Despite putting the idea aside a number of times, I have made the effort to stay away from comparing Pierre Trudeau in 1972 to Justin Trudeau in 2019. I was sitting in the boardroom of the principal advertising agency for the liberal party that evening in 1972 when Pierre announced that the writ of election would be dropped. When he also announced his campaign slogan, “The Land is Strong” many of us threw up our hands and went home.
It was only the herculean efforts of then Senator Keith Davey that brought many of us liberals back to the campaign trenches and to rescue what we could of a bad campaign. Oddly enough, Justin Trudeau gets a credit also in that campaign. Born the Christmas before, the pictures of him with his father and mother helped soften the image of an arrogant Pierre Trudeau.

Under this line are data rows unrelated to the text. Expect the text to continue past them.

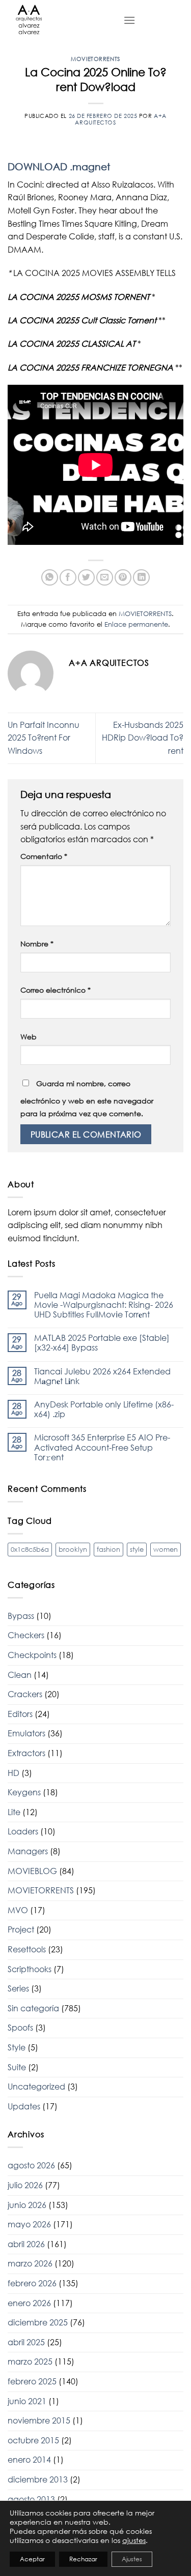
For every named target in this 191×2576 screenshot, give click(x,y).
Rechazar (83, 2559)
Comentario (43, 856)
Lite (14, 1812)
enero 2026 (29, 2303)
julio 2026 (25, 2185)
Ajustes (132, 2559)
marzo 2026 (30, 2263)
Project (21, 1929)
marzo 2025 (30, 2361)
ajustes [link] (134, 2540)
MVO (18, 1910)
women (165, 1549)
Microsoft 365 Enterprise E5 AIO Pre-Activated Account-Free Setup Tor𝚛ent (102, 1447)
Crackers (25, 1694)
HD (13, 1773)
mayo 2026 (29, 2224)
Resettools (27, 1949)
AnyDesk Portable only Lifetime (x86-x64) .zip (104, 1409)
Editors (20, 1714)
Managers (28, 1851)
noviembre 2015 (39, 2420)
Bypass (21, 1616)
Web (28, 1036)
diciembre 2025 (38, 2322)
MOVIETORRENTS (95, 58)
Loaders (23, 1831)
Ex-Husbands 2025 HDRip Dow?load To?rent (142, 738)
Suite (17, 2067)
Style (16, 2047)
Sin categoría (33, 2008)
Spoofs (20, 2027)
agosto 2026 (31, 2165)
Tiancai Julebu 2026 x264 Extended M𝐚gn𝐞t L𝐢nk (102, 1376)
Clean (20, 1675)
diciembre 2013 (38, 2479)
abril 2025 (26, 2342)
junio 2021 (27, 2401)
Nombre (36, 943)
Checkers (26, 1635)
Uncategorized (36, 2086)
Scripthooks (29, 1969)
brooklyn (73, 1549)
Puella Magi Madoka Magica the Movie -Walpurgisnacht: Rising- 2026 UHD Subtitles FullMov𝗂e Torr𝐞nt (103, 1305)
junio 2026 (27, 2205)
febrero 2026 (32, 2283)
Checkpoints (32, 1655)
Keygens (24, 1792)
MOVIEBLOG (32, 1871)
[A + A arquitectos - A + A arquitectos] (58, 20)
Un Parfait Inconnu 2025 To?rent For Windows (43, 738)
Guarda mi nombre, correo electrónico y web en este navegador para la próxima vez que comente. (86, 1098)
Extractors (26, 1753)
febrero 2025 (32, 2381)
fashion (108, 1549)
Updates (24, 2106)
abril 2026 (26, 2244)
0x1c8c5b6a (30, 1549)
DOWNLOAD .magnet (59, 166)
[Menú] (129, 20)
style (137, 1549)
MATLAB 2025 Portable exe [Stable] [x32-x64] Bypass (102, 1343)
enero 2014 (29, 2460)
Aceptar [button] (32, 2559)
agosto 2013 (31, 2499)
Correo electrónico (55, 990)
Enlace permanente (136, 624)
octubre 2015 (33, 2440)
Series (18, 1988)
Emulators (26, 1733)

A big part of Keith Davey’s job through the 70s was to convince Pierre Trudeau that arrogance does not work. Who there is who can convince the younger Trudeau to be less arrogant is concerning?
At least we had a good laugh the other day when NDP guru Val Sears pontificated that voters respected the 1972 conservative leader Robert Stanfield who won 107 seats to the liberal’s 109. Sears suggested that David Lewis, the then leader of the NDP, was ‘yesterday’s man.’ Au contraire, it was Lewis who was highly regarded and who supported the weakened liberals.
The changes in the Prime Minister’s Office after the 1972 election were dramatic. Politically astute people could find work there. And there was a ‘Chinese Wall’ created between the Privy Council Office and the PMO that had not been observed between ’68 and ’72. (It is something Michael Wernick, current Secretary of the Privy Council, should make an effort to maintain.)
I always admired Pierre Trudeau for admitting his mistakes from 1968 to 1972. He brought about a sea change in Canadian politics and it was not just “fuddle-duddle.”